A comment thread in another blog post included a woman bemoaning the fact that she couldn't find a midwife to work for free, that she was dirt poor broke and had to make the choice to birth in the hospital on Medi-Cal (she didn't mention the UC option). She says women need to have more options for midwifery care, for midwives to travel to those who need help and more ways to get what they need.
Every once in awhile, it's important to mention why midwives need money for their services.
As a midwife, I feel compelled to defend our need for payment. Doctors, the utility company, the grocery store and the insurance companies do not accept deferred or dismissed charges if we can’t afford them. If women don’t pay a midwife, we can’t pay our bills. Many midwives live hand to mouth, just as the women who utilize them do.
We’ve tried to be allowed to take MediCal (Medicaid) for a decade, but our government here in CA deems a CPM not qualified to do so unless we have a doctor to sign off on our charts -and the doctors’ insurance company will cancel their insurance if they sign off on our charts.
I have traveled as a midwife, but charge more for traveling costs plus living there during the end of pregnancy and the first week postpartum. In my case, I am almost double the cost of a local birth, so asking a midwife to come to you from afar for free would require the midwife to be independently wealthy to fund her faraway birth. By taking the distant client, she also closes off her opportunities to make money by clearing her local calendar which, in a typical midwife’s practice, would be 4-6 clients a month.
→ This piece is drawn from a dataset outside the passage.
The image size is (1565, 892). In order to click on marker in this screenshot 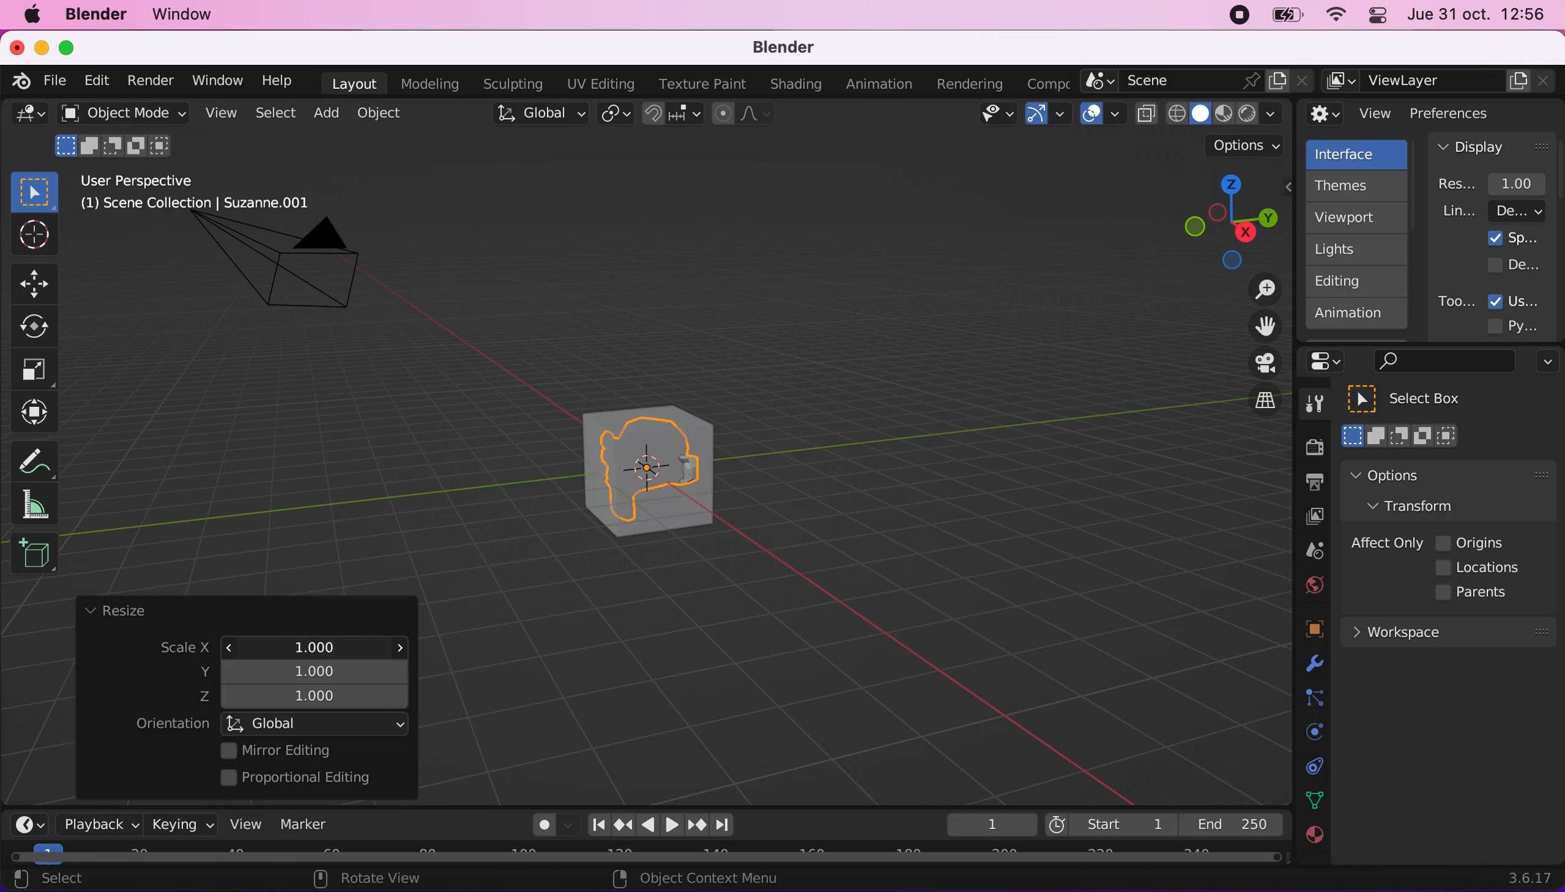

I had my daughter UC 25 years ago because I couldn’t find a midwife to take me for no money and late in my pregnancy. It sucked and, having a serious complication, she could have died if EMS hadn’t gotten there quickly to help. I was indignant that midwives, who I’d previously thought were in a noble (read: giving all of themselves) profession yet could turn away someone in need. Once I started doing birth work myself, I realized childcare costs money, gas costs money, eating at the hospital costs money… and then, as a midwife… sutures, oxygen, instruments, on-going education, NRP re-training, CPR re-training and even our bi-annual license renewal costs money. It can be flippin’ expensive to be a midwife.
It is worth the personal cost. I am not whining. I am illuminating. I barter my care, I take payment plans, I take credit cards, I discount my care, but as I get older, I get braver to expect money for my extensive education and life-saving skills.
Our culture runs on money; shouldn’t my business, too?